◆ Required work: After finding the line with "Task: Click the green Smart Expiry status dot" in the entries below, retype exactly each line from there through the line with "The width and height of the screenshot is (555, 383).", including that final line.

--- Records supplied Enclosed Below ---

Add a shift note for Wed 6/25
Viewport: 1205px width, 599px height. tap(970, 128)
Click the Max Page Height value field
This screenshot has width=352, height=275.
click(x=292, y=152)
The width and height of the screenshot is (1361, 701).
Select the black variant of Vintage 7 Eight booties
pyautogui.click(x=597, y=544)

--- End of Enclosed Records supplied ---
--- Records supplied Enclosed Below ---

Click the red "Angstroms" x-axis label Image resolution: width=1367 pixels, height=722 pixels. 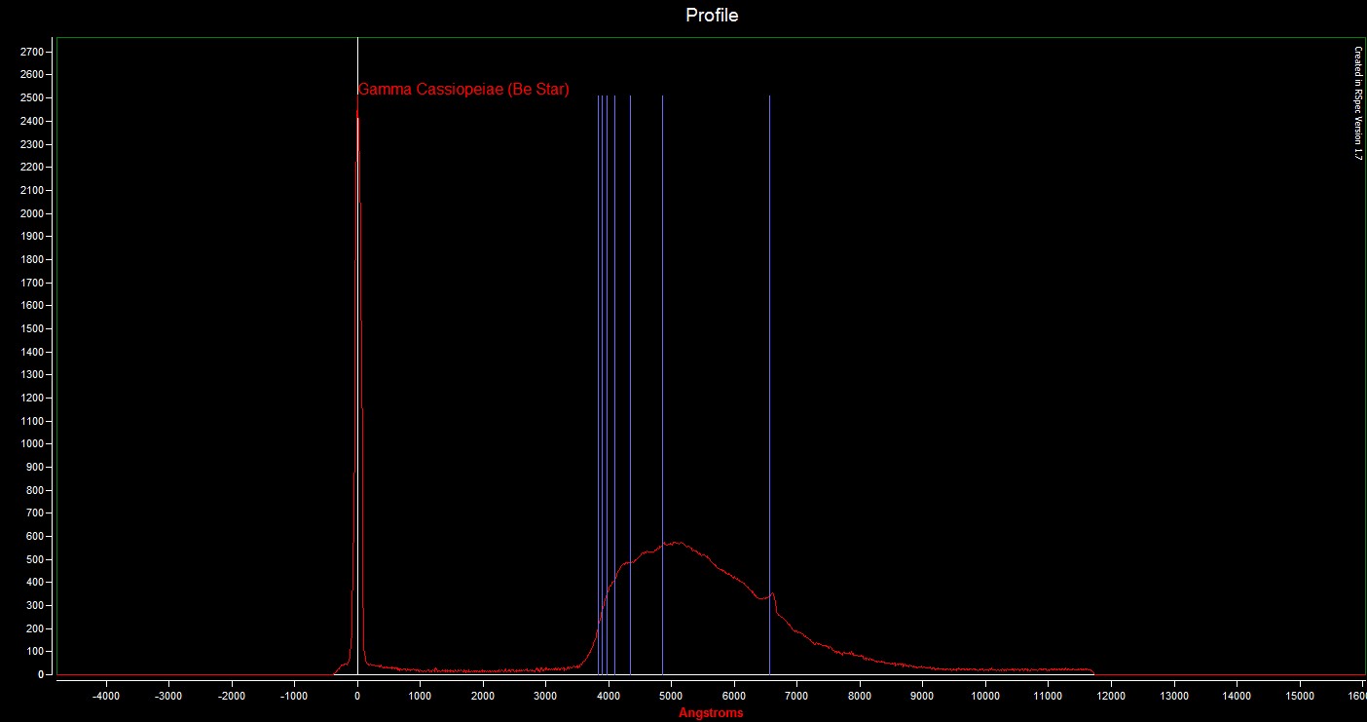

--- End of Enclosed Records supplied ---
--- Records supplied Enclosed Below ---

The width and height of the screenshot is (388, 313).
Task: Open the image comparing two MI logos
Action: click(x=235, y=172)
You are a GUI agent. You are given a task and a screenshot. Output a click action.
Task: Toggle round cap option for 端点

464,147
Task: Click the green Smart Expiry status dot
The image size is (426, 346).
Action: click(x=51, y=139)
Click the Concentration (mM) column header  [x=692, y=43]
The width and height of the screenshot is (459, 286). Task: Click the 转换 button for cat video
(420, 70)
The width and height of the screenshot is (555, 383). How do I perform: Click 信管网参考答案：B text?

--- End of Enclosed Records supplied ---

◆ Task solution:
Task: Click the green Smart Expiry status dot
The image size is (426, 346).
Action: click(x=51, y=139)
Click the Concentration (mM) column header  [x=692, y=43]
The width and height of the screenshot is (459, 286). Task: Click the 转换 button for cat video
(420, 70)
The width and height of the screenshot is (555, 383). How do I perform: Click 信管网参考答案：B text?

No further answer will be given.